In the most significant photographic treatise on photography, Camera Lucida, Roland Barthes continues the hidden theme.
Central to this intimate book is a picture of his mother as a six-year-old girl, which Barthes calls the Winter Garden photograph. While pivotal to the book, he never shows us the image, declaring her picture could only have meaning for him.
The Winter Garden photograph takes Barthes to a time before his mother was a mother. It allows him to recognise her autonomy and passage into the role of mother: “I studied the little girl and at last rediscovered my mother”.
He finds her not as a teenager, but as an innocent child.
Pure love
This notion of purity links us to the ideal image of moral good associated with Christianity’s immaculate mother.
We come into the world from the mother. First pictured in utero and then pushed, surgically removed or pulled out into the world and her arms – breast-fed, bottle-fed, skin-on-skin.
In a technological society, birth is a photographic event. From pregnancy through to delivery, a mother’s identity is mediated through conception – her status changes from woman to mother.
As advertisers remind us, this archetype hinges on her visual representation performing everyday activities. The most ubiquitous images visualise her in the home: performing housework; displaying her culinary and baking flair.
Bonus noteworthy qualities include her glowing skin, soft femininity and healthy hair.
Over time, the mother shifts and changes.
Here she is a 1950s housewife, there she is a modern soccer mum. She glows pregnant in the style of Demi Moore on the cover of Vanity Fair and later Beyonce and the yummy mummies of Instagram. Her values change, but her role remains prescribed by her relation to the child and the nuclear family.
Photography is limited in its capacity to represent such complexity without caption or heavy-handed parody.
In 2018, Alec Soth photographed mothers struggling with opioid addiction for the New York Times magazine. Soth’s images don’t moralise or glamorise. Without the accompanying captions, the women appear simply in relation to their children.
The possibilities
If she is not the prescribed archetypal mother, or the transgressive mother, what other photographic possibilities are there for her?
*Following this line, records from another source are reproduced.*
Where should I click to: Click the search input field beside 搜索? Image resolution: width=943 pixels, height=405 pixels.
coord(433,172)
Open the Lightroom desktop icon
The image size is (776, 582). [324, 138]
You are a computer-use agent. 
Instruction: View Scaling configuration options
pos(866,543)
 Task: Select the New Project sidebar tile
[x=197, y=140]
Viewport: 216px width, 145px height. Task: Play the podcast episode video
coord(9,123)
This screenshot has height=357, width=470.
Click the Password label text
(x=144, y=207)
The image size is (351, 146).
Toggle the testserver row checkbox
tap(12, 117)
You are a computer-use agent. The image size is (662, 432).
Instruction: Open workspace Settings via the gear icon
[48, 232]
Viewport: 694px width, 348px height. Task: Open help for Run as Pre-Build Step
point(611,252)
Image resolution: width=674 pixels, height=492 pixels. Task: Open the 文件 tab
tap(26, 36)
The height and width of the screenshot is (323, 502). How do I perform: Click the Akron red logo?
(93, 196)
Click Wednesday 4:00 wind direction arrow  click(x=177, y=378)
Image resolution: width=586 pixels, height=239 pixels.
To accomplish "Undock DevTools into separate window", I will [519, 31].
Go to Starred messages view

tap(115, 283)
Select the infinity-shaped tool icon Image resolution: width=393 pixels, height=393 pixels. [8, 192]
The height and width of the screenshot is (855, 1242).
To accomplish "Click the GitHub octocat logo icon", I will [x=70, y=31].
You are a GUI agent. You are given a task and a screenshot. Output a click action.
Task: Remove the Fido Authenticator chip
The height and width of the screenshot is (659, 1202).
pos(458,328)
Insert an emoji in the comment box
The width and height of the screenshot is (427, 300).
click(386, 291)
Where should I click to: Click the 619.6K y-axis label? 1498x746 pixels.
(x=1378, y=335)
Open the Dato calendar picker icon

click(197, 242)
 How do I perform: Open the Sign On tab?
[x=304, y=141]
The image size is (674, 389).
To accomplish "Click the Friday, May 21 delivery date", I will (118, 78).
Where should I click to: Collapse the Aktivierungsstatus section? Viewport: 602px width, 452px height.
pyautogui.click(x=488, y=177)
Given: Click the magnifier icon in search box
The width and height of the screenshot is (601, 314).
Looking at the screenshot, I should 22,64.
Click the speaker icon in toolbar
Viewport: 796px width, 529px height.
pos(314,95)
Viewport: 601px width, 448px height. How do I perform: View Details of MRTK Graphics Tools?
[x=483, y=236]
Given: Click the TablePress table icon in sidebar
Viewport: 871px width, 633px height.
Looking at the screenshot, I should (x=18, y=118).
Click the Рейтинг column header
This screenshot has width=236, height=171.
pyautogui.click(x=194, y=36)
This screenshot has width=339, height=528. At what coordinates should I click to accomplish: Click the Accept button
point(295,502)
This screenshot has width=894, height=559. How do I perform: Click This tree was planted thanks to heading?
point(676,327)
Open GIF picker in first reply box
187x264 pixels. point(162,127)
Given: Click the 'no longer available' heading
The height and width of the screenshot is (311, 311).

The popular Instagram account and book Mothers Before shows photographs of mothers before they became mothers, submitted and captioned from the perspective of their children.
While the images show mothers in their youth, the captions still describe each woman in terms of her value as caregiver.
Last week, Fiona Wolf won the Head On Photography Festival’s portrait category for The Gift, RHW 2020, which showed the “modern family story of a girl born by a warrior woman to two loving dads”.
Fashion photographer Charlie Engman represents his mother in close collaboration with her. The work they do together sidesteps cliches.
In his book MOM, Engman provides us with an image of motherhood that sits outside of the usual tropes of family portrait photography and the nurturing matriarch. We get a glimpse of a woman who is a person in her own right and in charge of her image, regardless of her reproductive status.
Unlike Barthes’ mother, Engman’s mother has a name: Kathleen McCain Engman. She has sexuality, agency, and is far from the hidden mother. She is in a category of her own: amorphous, elusive and individual.